These records must be written out again exactly.

* Saved data entries:

════════════════

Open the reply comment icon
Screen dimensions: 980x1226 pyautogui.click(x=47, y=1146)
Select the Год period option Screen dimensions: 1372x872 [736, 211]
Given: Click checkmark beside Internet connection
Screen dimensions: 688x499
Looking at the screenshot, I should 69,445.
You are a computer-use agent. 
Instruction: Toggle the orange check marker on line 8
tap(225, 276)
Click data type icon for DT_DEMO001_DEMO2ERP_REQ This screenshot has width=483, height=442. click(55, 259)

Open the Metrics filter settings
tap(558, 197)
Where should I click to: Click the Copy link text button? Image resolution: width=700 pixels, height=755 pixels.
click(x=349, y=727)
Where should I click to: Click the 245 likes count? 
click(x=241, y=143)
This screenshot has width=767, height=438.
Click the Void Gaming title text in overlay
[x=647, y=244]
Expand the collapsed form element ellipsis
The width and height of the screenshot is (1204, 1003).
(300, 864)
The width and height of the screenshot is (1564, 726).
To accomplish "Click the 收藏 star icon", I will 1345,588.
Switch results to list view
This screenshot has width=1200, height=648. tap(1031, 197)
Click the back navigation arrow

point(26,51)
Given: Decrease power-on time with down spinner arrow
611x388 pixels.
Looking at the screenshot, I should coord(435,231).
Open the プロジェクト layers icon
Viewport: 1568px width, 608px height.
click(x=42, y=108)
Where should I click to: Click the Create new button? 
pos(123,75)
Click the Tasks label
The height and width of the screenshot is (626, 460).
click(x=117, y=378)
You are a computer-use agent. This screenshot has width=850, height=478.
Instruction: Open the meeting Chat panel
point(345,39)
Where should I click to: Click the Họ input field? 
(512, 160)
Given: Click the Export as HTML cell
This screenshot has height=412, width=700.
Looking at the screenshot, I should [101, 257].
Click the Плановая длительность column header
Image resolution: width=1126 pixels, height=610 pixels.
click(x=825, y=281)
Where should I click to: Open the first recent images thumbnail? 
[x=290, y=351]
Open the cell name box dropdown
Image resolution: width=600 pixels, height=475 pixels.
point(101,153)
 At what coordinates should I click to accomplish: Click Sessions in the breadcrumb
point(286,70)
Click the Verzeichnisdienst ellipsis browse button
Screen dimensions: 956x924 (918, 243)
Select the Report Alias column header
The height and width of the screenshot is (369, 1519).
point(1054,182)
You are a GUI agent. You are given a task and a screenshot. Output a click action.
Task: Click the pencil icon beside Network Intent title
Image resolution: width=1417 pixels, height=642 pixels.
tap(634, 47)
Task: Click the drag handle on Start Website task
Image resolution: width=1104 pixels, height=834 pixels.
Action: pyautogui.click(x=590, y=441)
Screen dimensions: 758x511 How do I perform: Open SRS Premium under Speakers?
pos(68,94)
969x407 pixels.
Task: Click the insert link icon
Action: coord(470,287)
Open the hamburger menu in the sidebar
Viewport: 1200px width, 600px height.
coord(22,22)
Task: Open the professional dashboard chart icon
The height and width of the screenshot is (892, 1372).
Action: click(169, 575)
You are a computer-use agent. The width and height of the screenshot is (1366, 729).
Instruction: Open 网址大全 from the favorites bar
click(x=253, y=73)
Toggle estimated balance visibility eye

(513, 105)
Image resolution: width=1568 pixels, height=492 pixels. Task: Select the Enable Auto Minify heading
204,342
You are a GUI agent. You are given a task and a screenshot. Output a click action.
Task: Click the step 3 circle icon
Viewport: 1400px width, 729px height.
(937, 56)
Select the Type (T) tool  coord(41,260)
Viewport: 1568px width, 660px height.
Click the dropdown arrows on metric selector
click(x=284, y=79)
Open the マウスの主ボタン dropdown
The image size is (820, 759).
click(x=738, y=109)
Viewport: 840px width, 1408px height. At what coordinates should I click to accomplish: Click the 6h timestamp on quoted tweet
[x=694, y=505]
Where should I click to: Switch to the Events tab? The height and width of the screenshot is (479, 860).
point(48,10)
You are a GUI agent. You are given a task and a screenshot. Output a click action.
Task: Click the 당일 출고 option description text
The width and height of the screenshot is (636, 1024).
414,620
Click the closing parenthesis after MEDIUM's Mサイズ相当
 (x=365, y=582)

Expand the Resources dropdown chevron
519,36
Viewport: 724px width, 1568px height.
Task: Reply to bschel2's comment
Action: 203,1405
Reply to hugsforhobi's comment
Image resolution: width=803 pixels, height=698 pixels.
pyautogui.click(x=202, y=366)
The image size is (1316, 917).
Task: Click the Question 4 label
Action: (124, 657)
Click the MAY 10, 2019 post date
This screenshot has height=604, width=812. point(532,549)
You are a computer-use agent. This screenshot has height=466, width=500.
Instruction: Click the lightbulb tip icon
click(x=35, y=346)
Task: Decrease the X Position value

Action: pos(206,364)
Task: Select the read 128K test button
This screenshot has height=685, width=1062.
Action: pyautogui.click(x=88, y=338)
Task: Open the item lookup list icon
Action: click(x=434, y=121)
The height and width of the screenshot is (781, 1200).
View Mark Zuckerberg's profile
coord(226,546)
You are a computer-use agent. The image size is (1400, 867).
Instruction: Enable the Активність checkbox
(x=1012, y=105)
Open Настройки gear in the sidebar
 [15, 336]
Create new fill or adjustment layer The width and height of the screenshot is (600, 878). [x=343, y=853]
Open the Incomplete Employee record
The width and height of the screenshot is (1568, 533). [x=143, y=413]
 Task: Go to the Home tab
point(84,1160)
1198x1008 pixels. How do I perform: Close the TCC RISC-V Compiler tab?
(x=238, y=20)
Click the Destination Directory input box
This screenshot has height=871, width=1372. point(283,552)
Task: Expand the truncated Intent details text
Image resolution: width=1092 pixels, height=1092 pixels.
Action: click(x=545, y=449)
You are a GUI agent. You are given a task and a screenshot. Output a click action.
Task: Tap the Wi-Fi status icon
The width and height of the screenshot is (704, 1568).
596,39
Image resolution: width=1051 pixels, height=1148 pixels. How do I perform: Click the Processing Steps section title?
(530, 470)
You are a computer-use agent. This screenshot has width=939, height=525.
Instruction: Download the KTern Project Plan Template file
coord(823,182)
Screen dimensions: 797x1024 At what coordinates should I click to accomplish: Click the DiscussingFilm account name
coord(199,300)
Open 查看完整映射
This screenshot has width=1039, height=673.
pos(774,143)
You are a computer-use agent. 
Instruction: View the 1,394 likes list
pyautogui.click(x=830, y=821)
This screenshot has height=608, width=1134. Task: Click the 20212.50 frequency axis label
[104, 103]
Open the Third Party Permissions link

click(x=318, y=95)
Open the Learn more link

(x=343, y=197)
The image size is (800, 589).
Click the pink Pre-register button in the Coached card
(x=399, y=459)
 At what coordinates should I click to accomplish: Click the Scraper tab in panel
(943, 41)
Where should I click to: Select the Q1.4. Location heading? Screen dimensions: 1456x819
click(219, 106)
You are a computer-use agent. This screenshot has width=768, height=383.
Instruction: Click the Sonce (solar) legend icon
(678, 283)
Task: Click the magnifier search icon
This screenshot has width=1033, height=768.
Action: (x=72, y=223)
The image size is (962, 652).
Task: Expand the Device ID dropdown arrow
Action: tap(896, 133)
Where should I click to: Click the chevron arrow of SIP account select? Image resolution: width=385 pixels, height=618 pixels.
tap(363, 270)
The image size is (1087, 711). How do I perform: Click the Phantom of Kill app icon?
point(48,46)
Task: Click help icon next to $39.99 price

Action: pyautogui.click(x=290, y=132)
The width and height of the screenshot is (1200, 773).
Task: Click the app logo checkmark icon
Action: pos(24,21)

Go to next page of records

════════════════

* Task answer:
Open the reply comment icon
Screen dimensions: 980x1226 pyautogui.click(x=47, y=1146)
Select the Год period option Screen dimensions: 1372x872 [736, 211]
Given: Click checkmark beside Internet connection
Screen dimensions: 688x499
Looking at the screenshot, I should 69,445.
You are a computer-use agent. 
Instruction: Toggle the orange check marker on line 8
tap(225, 276)
Click data type icon for DT_DEMO001_DEMO2ERP_REQ This screenshot has width=483, height=442. click(55, 259)

Open the Metrics filter settings
tap(558, 197)
Where should I click to: Click the Copy link text button? Image resolution: width=700 pixels, height=755 pixels.
click(x=349, y=727)
Where should I click to: Click the 245 likes count? 
click(x=241, y=143)
This screenshot has width=767, height=438.
Click the Void Gaming title text in overlay
[x=647, y=244]
Expand the collapsed form element ellipsis
The width and height of the screenshot is (1204, 1003).
(300, 864)
The width and height of the screenshot is (1564, 726).
To accomplish "Click the 收藏 star icon", I will 1345,588.
Switch results to list view
This screenshot has width=1200, height=648. tap(1031, 197)
Click the back navigation arrow

point(26,51)
Given: Decrease power-on time with down spinner arrow
611x388 pixels.
Looking at the screenshot, I should coord(435,231).
Open the プロジェクト layers icon
Viewport: 1568px width, 608px height.
click(x=42, y=108)
Where should I click to: Click the Create new button? 
pos(123,75)
Click the Tasks label
The height and width of the screenshot is (626, 460).
click(x=117, y=378)
You are a computer-use agent. This screenshot has width=850, height=478.
Instruction: Open the meeting Chat panel
point(345,39)
Where should I click to: Click the Họ input field? 
(512, 160)
Given: Click the Export as HTML cell
This screenshot has height=412, width=700.
Looking at the screenshot, I should [101, 257].
Click the Плановая длительность column header
Image resolution: width=1126 pixels, height=610 pixels.
click(x=825, y=281)
Where should I click to: Open the first recent images thumbnail? 
[x=290, y=351]
Open the cell name box dropdown
Image resolution: width=600 pixels, height=475 pixels.
point(101,153)
 At what coordinates should I click to accomplish: Click Sessions in the breadcrumb
point(286,70)
Click the Verzeichnisdienst ellipsis browse button
Screen dimensions: 956x924 (918, 243)
Select the Report Alias column header
The height and width of the screenshot is (369, 1519).
point(1054,182)
You are a GUI agent. You are given a task and a screenshot. Output a click action.
Task: Click the pencil icon beside Network Intent title
Image resolution: width=1417 pixels, height=642 pixels.
tap(634, 47)
Task: Click the drag handle on Start Website task
Image resolution: width=1104 pixels, height=834 pixels.
Action: pyautogui.click(x=590, y=441)
Screen dimensions: 758x511 How do I perform: Open SRS Premium under Speakers?
pos(68,94)
969x407 pixels.
Task: Click the insert link icon
Action: coord(470,287)
Open the hamburger menu in the sidebar
Viewport: 1200px width, 600px height.
coord(22,22)
Task: Open the professional dashboard chart icon
The height and width of the screenshot is (892, 1372).
Action: click(169, 575)
You are a computer-use agent. The width and height of the screenshot is (1366, 729).
Instruction: Open 网址大全 from the favorites bar
click(x=253, y=73)
Toggle estimated balance visibility eye

(513, 105)
Image resolution: width=1568 pixels, height=492 pixels. Task: Select the Enable Auto Minify heading
204,342
You are a GUI agent. You are given a task and a screenshot. Output a click action.
Task: Click the step 3 circle icon
Viewport: 1400px width, 729px height.
(937, 56)
Select the Type (T) tool  coord(41,260)
Viewport: 1568px width, 660px height.
Click the dropdown arrows on metric selector
click(x=284, y=79)
Open the マウスの主ボタン dropdown
The image size is (820, 759).
click(x=738, y=109)
Viewport: 840px width, 1408px height. At what coordinates should I click to accomplish: Click the 6h timestamp on quoted tweet
[x=694, y=505]
Where should I click to: Switch to the Events tab? The height and width of the screenshot is (479, 860).
point(48,10)
You are a GUI agent. You are given a task and a screenshot. Output a click action.
Task: Click the 당일 출고 option description text
The width and height of the screenshot is (636, 1024).
414,620
Click the closing parenthesis after MEDIUM's Mサイズ相当
 (x=365, y=582)

Expand the Resources dropdown chevron
519,36
Viewport: 724px width, 1568px height.
Task: Reply to bschel2's comment
Action: 203,1405
Reply to hugsforhobi's comment
Image resolution: width=803 pixels, height=698 pixels.
pyautogui.click(x=202, y=366)
The image size is (1316, 917).
Task: Click the Question 4 label
Action: (124, 657)
Click the MAY 10, 2019 post date
This screenshot has height=604, width=812. point(532,549)
You are a computer-use agent. This screenshot has height=466, width=500.
Instruction: Click the lightbulb tip icon
click(x=35, y=346)
Task: Decrease the X Position value

Action: pos(206,364)
Task: Select the read 128K test button
This screenshot has height=685, width=1062.
Action: pyautogui.click(x=88, y=338)
Task: Open the item lookup list icon
Action: click(x=434, y=121)
The height and width of the screenshot is (781, 1200).
View Mark Zuckerberg's profile
coord(226,546)
You are a computer-use agent. The image size is (1400, 867).
Instruction: Enable the Активність checkbox
(x=1012, y=105)
Open Настройки gear in the sidebar
 [15, 336]
Create new fill or adjustment layer The width and height of the screenshot is (600, 878). [x=343, y=853]
Open the Incomplete Employee record
The width and height of the screenshot is (1568, 533). [x=143, y=413]
 Task: Go to the Home tab
point(84,1160)
1198x1008 pixels. How do I perform: Close the TCC RISC-V Compiler tab?
(x=238, y=20)
Click the Destination Directory input box
This screenshot has height=871, width=1372. point(283,552)
Task: Expand the truncated Intent details text
Image resolution: width=1092 pixels, height=1092 pixels.
Action: click(x=545, y=449)
You are a GUI agent. You are given a task and a screenshot. Output a click action.
Task: Tap the Wi-Fi status icon
The width and height of the screenshot is (704, 1568).
596,39
Image resolution: width=1051 pixels, height=1148 pixels. How do I perform: Click the Processing Steps section title?
(530, 470)
You are a computer-use agent. This screenshot has width=939, height=525.
Instruction: Download the KTern Project Plan Template file
coord(823,182)
Screen dimensions: 797x1024 At what coordinates should I click to accomplish: Click the DiscussingFilm account name
coord(199,300)
Open 查看完整映射
This screenshot has width=1039, height=673.
pos(774,143)
You are a computer-use agent. 
Instruction: View the 1,394 likes list
pyautogui.click(x=830, y=821)
This screenshot has height=608, width=1134. Task: Click the 20212.50 frequency axis label
[104, 103]
Open the Third Party Permissions link

click(x=318, y=95)
Open the Learn more link

(x=343, y=197)
The image size is (800, 589).
Click the pink Pre-register button in the Coached card
(x=399, y=459)
 At what coordinates should I click to accomplish: Click the Scraper tab in panel
(943, 41)
Where should I click to: Select the Q1.4. Location heading? Screen dimensions: 1456x819
click(219, 106)
You are a computer-use agent. This screenshot has width=768, height=383.
Instruction: Click the Sonce (solar) legend icon
(678, 283)
Task: Click the magnifier search icon
This screenshot has width=1033, height=768.
Action: (x=72, y=223)
The image size is (962, 652).
Task: Expand the Device ID dropdown arrow
Action: tap(896, 133)
Where should I click to: Click the chevron arrow of SIP account select? Image resolution: width=385 pixels, height=618 pixels.
tap(363, 270)
The image size is (1087, 711). How do I perform: Click the Phantom of Kill app icon?
point(48,46)
Task: Click help icon next to $39.99 price

Action: pyautogui.click(x=290, y=132)
The width and height of the screenshot is (1200, 773).
Task: Click the app logo checkmark icon
Action: pos(24,21)

Go to next page of records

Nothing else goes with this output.